Le Sindicato dos Jornalistas (SJ) a contesté en mars 2018 l’archivage de l’enquête du Conselho Superior do Ministério Público (CSMP) contre les procureurs qui avaient ordonné de surveiller des journalistes dans l’affaire ‘e-toupeira’, admettant déjà à l’époque qu’il pourrait faire appel à la Cour européenne des droits de l’homme et assurant qu’il porterait la défense de l’affaire « jusqu’aux dernières conséquences ».

Selon le SJ à l’époque, la décision d’archivage du CSMP a créé « un précédent grave » et « consent à une claire violation du secret professionnel » des journalistes et de la protection des sources d’information, « imposant des contraintes à l’exercice » de la profession.

En 2018, la procureure du Departamento de Investigação e Ação Penal (DIAP) de Lisbonne, Andrea Marques, a ouvert une enquête pour établir s’il y avait eu des fuites d’informations dans le cadre de l’affaire « e-toupeira », inculpant le supérieur coordonnateur de la Polícia Judiciária Pedro Fonseca et deux journalistes.

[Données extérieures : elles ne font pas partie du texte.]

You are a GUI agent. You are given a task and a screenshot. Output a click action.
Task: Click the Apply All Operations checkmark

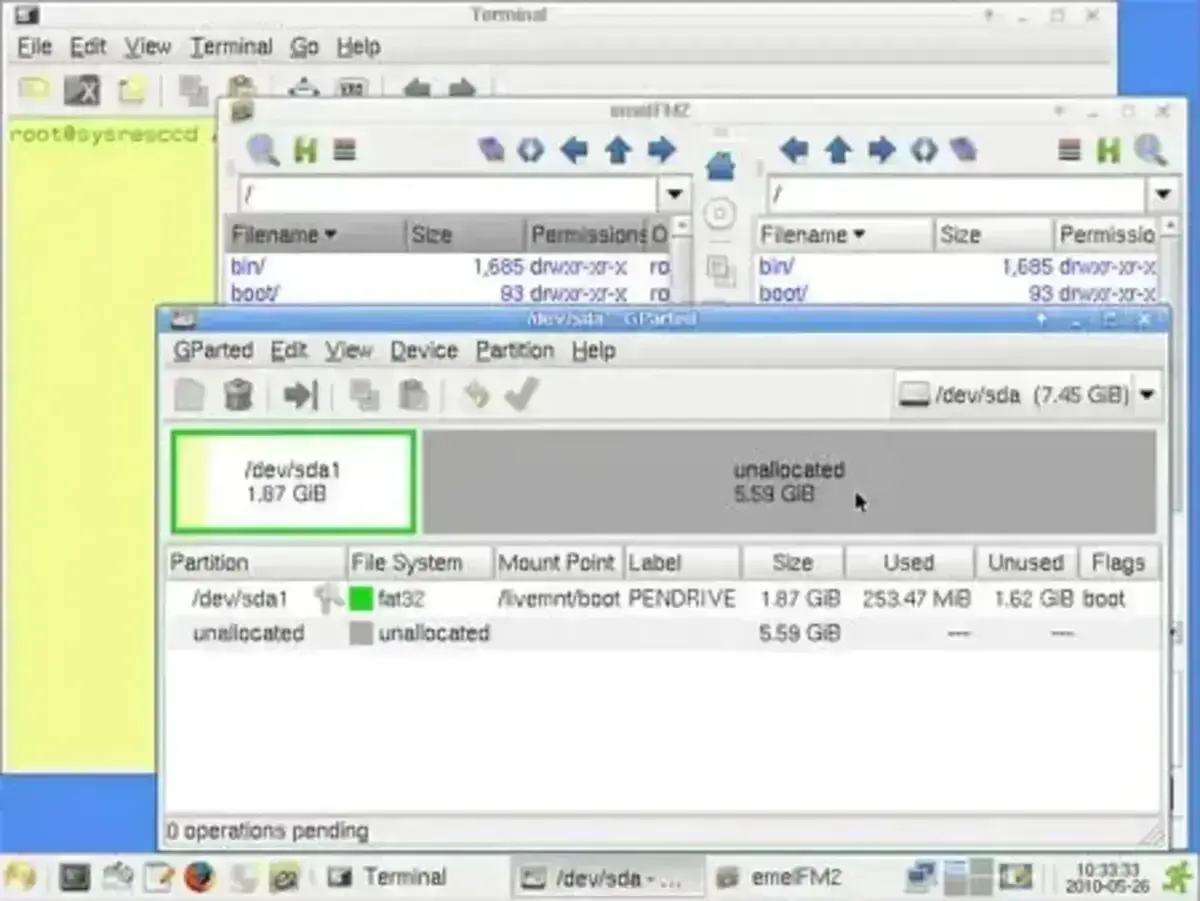pyautogui.click(x=521, y=395)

En janvier 2021, l’ancienne procureure générale de la République, Lucília Gago, a ordonné une enquête pour savoir si l’ordre de surveillance policière des deux journalistes, et le levé du secret bancaire de l’un d’eux, pourrait être passible d’une infraction disciplinaire. Le CSMP a décidé qu’il n’y avait pas eu de violation des devoirs fonctionnels et a clôturé le dossier, malgré deux voix contre.

L’Entidade Reguladora para a Comunicação Social (ERC), en janvier de la même année, a soutenu que la surveillance des journalistes » indiquait un « oubli évident des droits fondamentaux des journalistes » listés dans le Statut du Journaliste, sans autorisation d’un tribunal, rappelant « que le MP n’est pas » un tribunal.

La démarche ordonnée s’est basée sur une potentielle violation du secret de la justice dans le cas e-toupeira. En clarifiant, le DIAP a défendu la « preuve extrêmement pertinente » de comprendre les relations et le type de contacts des journalistes avec les « sources du procès », et « d’identifier les auteurs des fuites d’informations, qui sont également les agents commettant des crimes ».

Le DIAP a également argumenté que la surveillance policière, ordonnée le 3 avril 2018, n’avait pas besoin d’être validée par un juge d’instruction « car cela ne relève pas de ses compétences telles que définies légalement ».

Les journalistes Carlos Rodrigues Lima et Henrique Machado, qui seraient finalement accusés, jugés et condamnés par la Relation de Lisbonne pour le crime de violation du secret de la justice, ont vu cette décision annulée par le Supremo Tribunal de Justiça (STJ) qui les a acquittés en octobre dernier, citant une jurisprudence de la Cour européenne des droits de l’homme.